Published 04/02/2024, 09:07 AM
Updated 04/07/2022, 04:55 AM

Bitcoin and Ethereum saw significant price swings as the dollar rallied on robust US manufacturing data.

The cryptocurrency market experienced significant volatility over the past month, with Bitcoin (BTC) and Ethereum (ETH) showcasing substantial price fluctuations.

At its peak during the period, Bitcoin traded at the $73,000 level and Ethereum at the $4,000 level. Today, both cryptocurrencies saw a significant decline, with Bitcoin dropping over 5% to $66,010 at the time of writing and Ethereum to $3,336, down over 4%.

Meanwhile, the dollar index (DXY) rallied to a 4-and-a-half-month high, bolstered by a stronger-than-expected US manufacturing PMI report for March.

Bitcoin and Ethereum See Over 4% Decline

From March 2, 2024, to April 2, 2024, Bitcoin’s price ranged from a high of $73,740.9 to a low of $60,138.2. On April 2, 2024, Bitcoin’s price stood at $66,010.9, marking a change of -5.24% from the previous day.

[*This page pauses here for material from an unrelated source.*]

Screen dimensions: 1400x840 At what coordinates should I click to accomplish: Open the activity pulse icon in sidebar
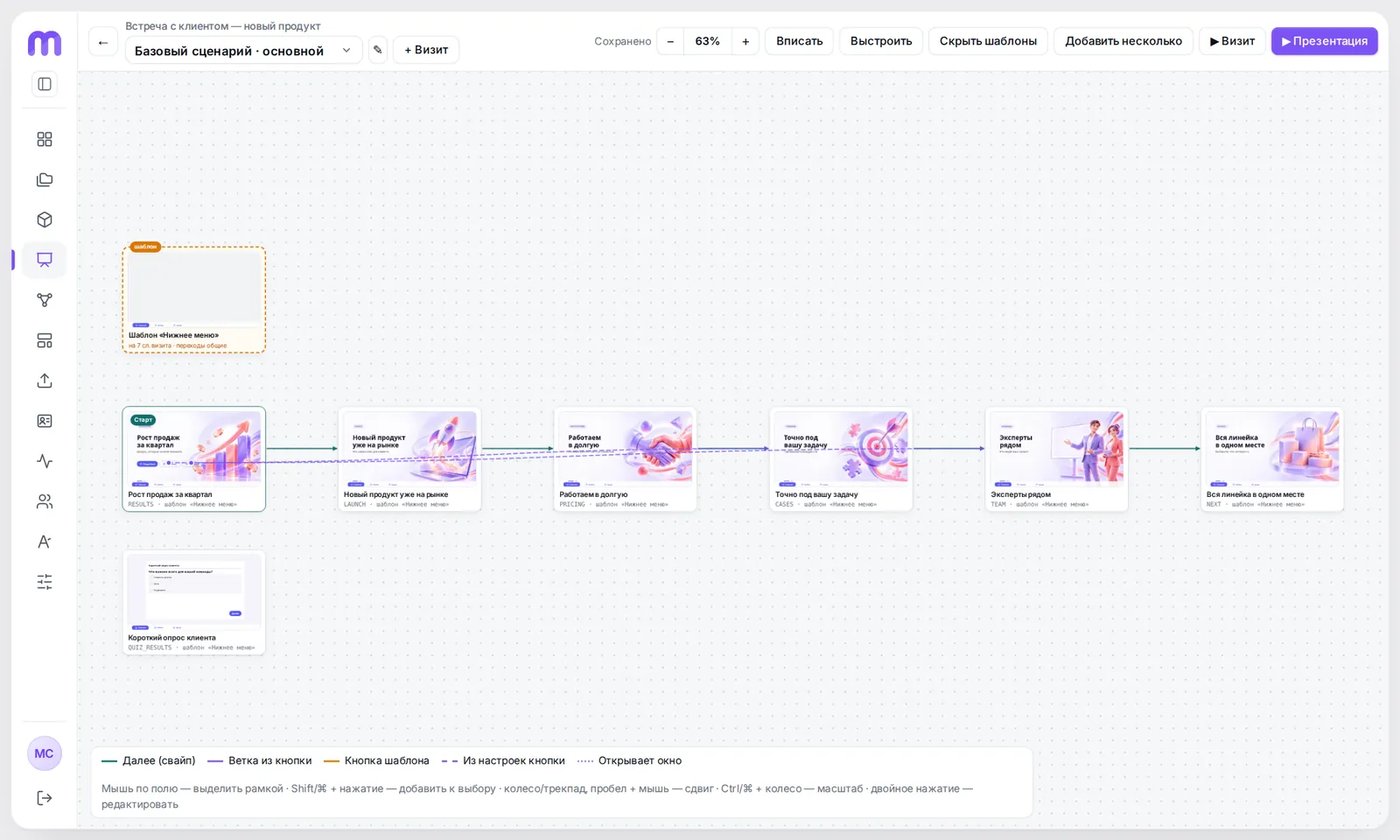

Similarly, Ethereum’s price action was volatile, with the highest recorded price at $4,091.28 and the lowest at $3,063.60 within the same period. Ethereum experienced a notable price change of -4.75% on April 2, 2024, with the price at $3,336.30.

Dollar Index Gains After ISM Manufacturing Index Rises Higher than Expected

The February personal spending report initially supported the dollar index’s rise, and Fed Chair Powell’s comments indicated there was no rush to cut interest rates.

Gains extended with the release of the March ISM manufacturing index, which exceeded expectations, rising +2.5 to 50.3, the highest level in one and a half years. The Prices Paid sub-index also increased significantly, reaching a one-and-a-half-year high of 55.8, surpassing forecasts.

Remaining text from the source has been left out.